La campagne antigrippe bientôt lancée

 

Dans ce paysage, le médecin de famille peut (re)devenir le pilier sur lequel s'appuyer, souligne la SFMG, (Société française de médecine générale). La société savante, qui animera des débats sur la vaccination la semaine prochaine aux Entretiens de Bichat, où Marisol Touraine viendra lancer la campagne annuelle de vaccination antigrippe, doit surtout être reçue demain par le professeur Alain Fisher. Ce spécialiste d'immunologie pédiatrique pilotela concertation citoyenne sur la vaccination voulue par la ministre de la Santé, qui a déjà reçu l'an dernier un rapport complet sur le sujet, commandé à la députée Sandrine Hurel. En fin d'année, il doit à son tour émettre des recommandations, au vu de ses auditions et des avis émis sur l'espace participatif ouvert en ligne* jusqu'au 13 octobre.

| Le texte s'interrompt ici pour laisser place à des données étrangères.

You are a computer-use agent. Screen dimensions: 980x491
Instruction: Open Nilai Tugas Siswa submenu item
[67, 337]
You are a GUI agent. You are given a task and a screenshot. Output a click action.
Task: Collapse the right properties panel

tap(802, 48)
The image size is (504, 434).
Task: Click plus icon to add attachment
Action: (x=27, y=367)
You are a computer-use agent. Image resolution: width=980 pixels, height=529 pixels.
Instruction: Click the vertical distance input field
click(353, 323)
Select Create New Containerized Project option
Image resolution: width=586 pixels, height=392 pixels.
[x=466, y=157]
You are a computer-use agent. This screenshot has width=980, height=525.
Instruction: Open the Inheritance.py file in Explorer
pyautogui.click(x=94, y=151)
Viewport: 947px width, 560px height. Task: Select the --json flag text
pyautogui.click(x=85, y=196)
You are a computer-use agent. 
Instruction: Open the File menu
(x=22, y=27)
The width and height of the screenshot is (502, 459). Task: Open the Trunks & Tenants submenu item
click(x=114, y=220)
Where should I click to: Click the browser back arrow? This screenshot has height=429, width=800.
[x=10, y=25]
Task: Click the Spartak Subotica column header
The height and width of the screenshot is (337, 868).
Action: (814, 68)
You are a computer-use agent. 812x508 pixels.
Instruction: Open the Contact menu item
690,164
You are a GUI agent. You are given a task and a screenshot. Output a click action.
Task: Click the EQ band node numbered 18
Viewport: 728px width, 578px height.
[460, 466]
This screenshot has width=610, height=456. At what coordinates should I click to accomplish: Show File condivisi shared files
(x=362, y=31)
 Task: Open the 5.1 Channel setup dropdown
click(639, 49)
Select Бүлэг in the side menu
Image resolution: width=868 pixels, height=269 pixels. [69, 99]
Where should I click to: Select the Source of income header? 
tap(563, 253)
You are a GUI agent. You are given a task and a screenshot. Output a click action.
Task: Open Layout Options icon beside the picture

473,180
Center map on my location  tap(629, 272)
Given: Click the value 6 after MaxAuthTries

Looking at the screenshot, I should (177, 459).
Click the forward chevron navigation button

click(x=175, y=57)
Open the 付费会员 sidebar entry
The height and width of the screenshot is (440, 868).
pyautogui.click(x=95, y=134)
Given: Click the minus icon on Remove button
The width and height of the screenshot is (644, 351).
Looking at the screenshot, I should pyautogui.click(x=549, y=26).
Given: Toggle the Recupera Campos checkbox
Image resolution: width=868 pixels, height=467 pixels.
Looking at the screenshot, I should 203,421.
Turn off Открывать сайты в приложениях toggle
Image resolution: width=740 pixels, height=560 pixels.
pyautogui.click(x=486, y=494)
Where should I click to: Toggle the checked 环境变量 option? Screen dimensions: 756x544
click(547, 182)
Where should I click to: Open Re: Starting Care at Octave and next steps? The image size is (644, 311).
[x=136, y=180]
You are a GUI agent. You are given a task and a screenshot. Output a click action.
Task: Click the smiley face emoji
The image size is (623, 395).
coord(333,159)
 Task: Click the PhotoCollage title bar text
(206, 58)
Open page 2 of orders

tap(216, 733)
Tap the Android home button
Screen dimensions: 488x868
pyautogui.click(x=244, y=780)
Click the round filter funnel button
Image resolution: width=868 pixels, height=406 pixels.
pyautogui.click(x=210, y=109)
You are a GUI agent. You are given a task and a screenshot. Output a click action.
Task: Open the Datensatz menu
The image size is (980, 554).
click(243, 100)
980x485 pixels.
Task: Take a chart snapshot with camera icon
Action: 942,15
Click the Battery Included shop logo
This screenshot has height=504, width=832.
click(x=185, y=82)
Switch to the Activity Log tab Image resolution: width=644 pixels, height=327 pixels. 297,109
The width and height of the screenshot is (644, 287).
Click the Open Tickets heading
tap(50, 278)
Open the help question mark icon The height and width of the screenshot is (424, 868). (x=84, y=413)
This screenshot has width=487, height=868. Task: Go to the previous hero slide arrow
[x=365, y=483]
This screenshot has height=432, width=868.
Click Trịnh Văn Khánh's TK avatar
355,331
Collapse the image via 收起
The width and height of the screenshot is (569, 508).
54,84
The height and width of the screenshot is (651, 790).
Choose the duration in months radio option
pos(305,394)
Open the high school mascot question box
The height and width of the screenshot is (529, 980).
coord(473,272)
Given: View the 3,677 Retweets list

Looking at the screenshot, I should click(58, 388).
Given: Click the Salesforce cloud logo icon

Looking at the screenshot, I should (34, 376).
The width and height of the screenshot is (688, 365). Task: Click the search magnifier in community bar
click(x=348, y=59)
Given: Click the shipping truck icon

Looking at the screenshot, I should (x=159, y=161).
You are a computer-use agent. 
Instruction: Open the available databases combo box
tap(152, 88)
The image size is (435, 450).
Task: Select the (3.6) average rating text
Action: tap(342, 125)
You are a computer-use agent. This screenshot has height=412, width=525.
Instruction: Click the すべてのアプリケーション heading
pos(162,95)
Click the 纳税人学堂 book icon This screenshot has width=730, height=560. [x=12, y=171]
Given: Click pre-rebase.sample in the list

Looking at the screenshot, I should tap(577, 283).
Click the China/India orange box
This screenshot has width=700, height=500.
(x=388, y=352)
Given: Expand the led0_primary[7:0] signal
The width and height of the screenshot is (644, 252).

Les généralistes ont des idées de mesures concrètes pour relancer la vaccination et les y aider.

 

Pour 9 sur 10 d'entre eux, l'utilité de la vaccination, « qui permet de sauver 3 millions de vies tous les ans », ne fait aucun doute. La SFMG l'a mesuré dans une vaste enquête baptisée DIVA, pendant deux ans**. Si une infime part d'entre eux doute ou baisse parfois les bras, dans le face-à-face en huis clos du cabinet médical, c'est qu'ils sont eux aussi sous la pression de cette défiance : 1 sur 4 juge que la présence d'adjuvant dans les vaccins est un frein. 2 sur 3 soulignent l'écueil de devoir prendre autant de temps pour expliquer, justifier, négocier. Car, oui, pour un toubib sur 2, les idées préconçues de leurs patients sur certains vaccins sont une montagne à abattre. Et à changer perpétuellement un calendrier vaccinal qui devrait servir de boussole, les autorités sanitaires n'aident pas, jugent un tiers des généralistes.